The Withering of the Boughs


I cried when the moon was murmuring to the birds:

„Let peewit call and curlew cry where they will,

I long for your merry and tender and pitiful words,

For the roads are unending, and there is no place to my mind.”

The honey-pale moon lay low on the sleepy hill,

And I fell asleep upon lonely Echtge of streams.

No boughs have withered because of the wintry wind;

The boughs have withered because I have told them my dreams.


I know of the leafy paths that the witches take

Who come with their crowns of pearl and their spindles of wool,

And their secret smile, out of the depths of the lake;

I know where a dim moon drifts, where the Danaan kind

Wind and unwind dancing when the light grows cool

On the island lawns, their feet where the pale foam gleams.

No boughs have withered because of the wintry wind;

The boughs have withered because I have told them my dreams.


I know of the sleepy country, where swans fly round

Coupled with golden chains, and sing as they fly.

A king and a queen are wandering there, and the sound

Has made them so happy and hopeless, so deaf and so blind

With wisdom, they wander till all the years have gone by;

I know, and the curlew and peewit on Echtge of streams.
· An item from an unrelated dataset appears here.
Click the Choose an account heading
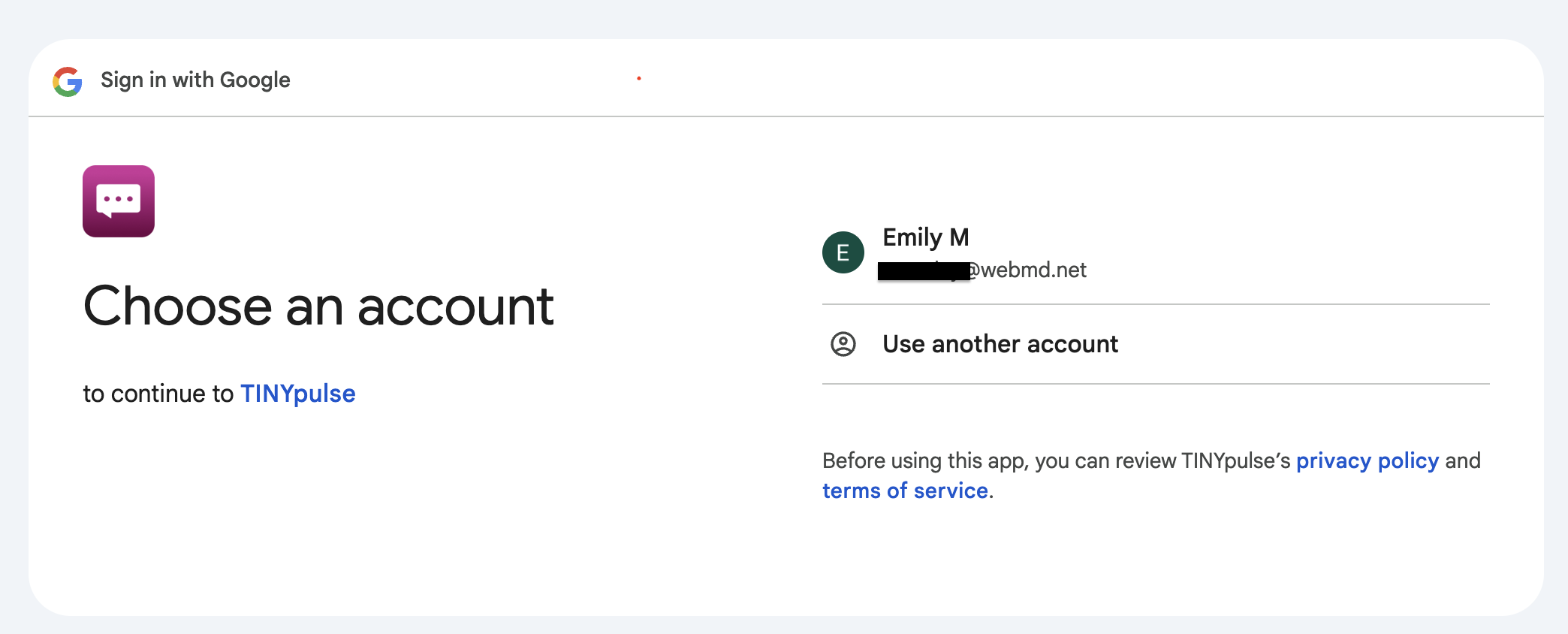coord(318,306)
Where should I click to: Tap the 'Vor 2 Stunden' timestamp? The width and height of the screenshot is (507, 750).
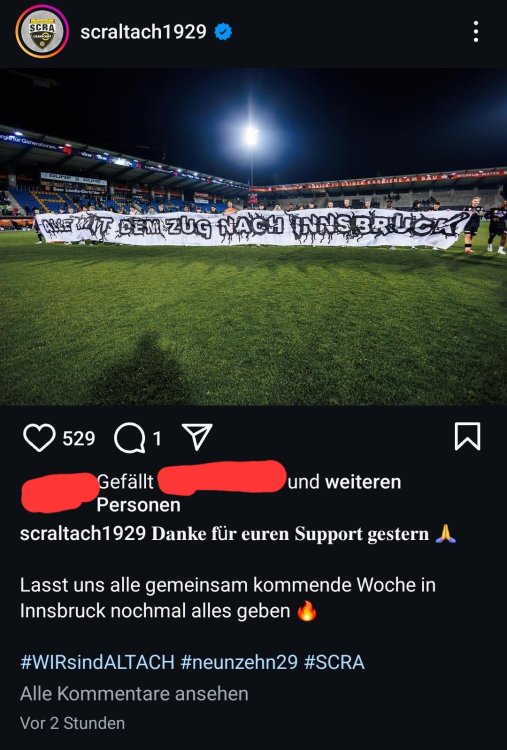point(72,723)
No boughs have withered because of the wintry wind;

The boughs have withered because I have told them my dreams.


The Mother of God

The threefold terror of love; a fallen flare

Through the hollow of an ear;

Wings beating about the room;

The terror of all terrors that I bore

The Heavens in my womb.


Had I not found content among the shows

Every common woman knows,

Chimney corner, garden walk,

Or rocky cistern where we tread the clothes

And gather all the talk?


What is this flesh I purchased with my pains,

This fallen star my milk sustains,

This love that makes my heart’s blood stop

Or strikes a sudden chill into my bones

And bids my hair stand up?


Aedh Wishes for the Cloths of Heaven

Had I the heavens' embroidered cloths,

Enwrought with golden and silver light,

The blue and the dim and the dark cloths

Of night and light and the half light,

I would spread the cloths under your feet:

But I, being poor, have only my dreams;

I have spread my dreams under your feet;

Tread softly because you tread on my dreams.


The Mask


Put off that mask of burning gold

With emerald eyes."

"O no, my dear, you make so bold

To find if hearts be wild and wise,

And yet not cold."


"I would but find what's there to find,

Love or deceit."

"It was the mask engaged your mind,

And after set your heart to beat,

Not what's behind."


"But lest you are my enemy,

I must enquire."

"O no, my dear, let all that be;

What matter, so there is but fire

In you, in me?"


Epitaph

Cast a cold eye

On life, on death.

Horseman, pass by!


The Sorrow of Love


The quarrel of the sparrows in the eaves,

The full round moon and the star-laden sky,

And the loud song of the ever-singing leaves,

Had hid away earth's old and weary cry.


And then you came with those red mournful lips,

And with you came the whole of the world's tears,

And all the sorrows of her labouring ships,

And all the burden of her myriad years.


And now the sparrows warring in the eaves,

The curd-pale moon, the white stars in the sky,

And the loud chaunting of the unquiet leaves

Are shaken with earth's old and weary cry.


Leda and the Swan

A sudden blow: the great wings beating still

Above the staggering girl, her thighs caressed

By the dark webs, her nape caught in his bill,

He holds her helpless breast upon his breast.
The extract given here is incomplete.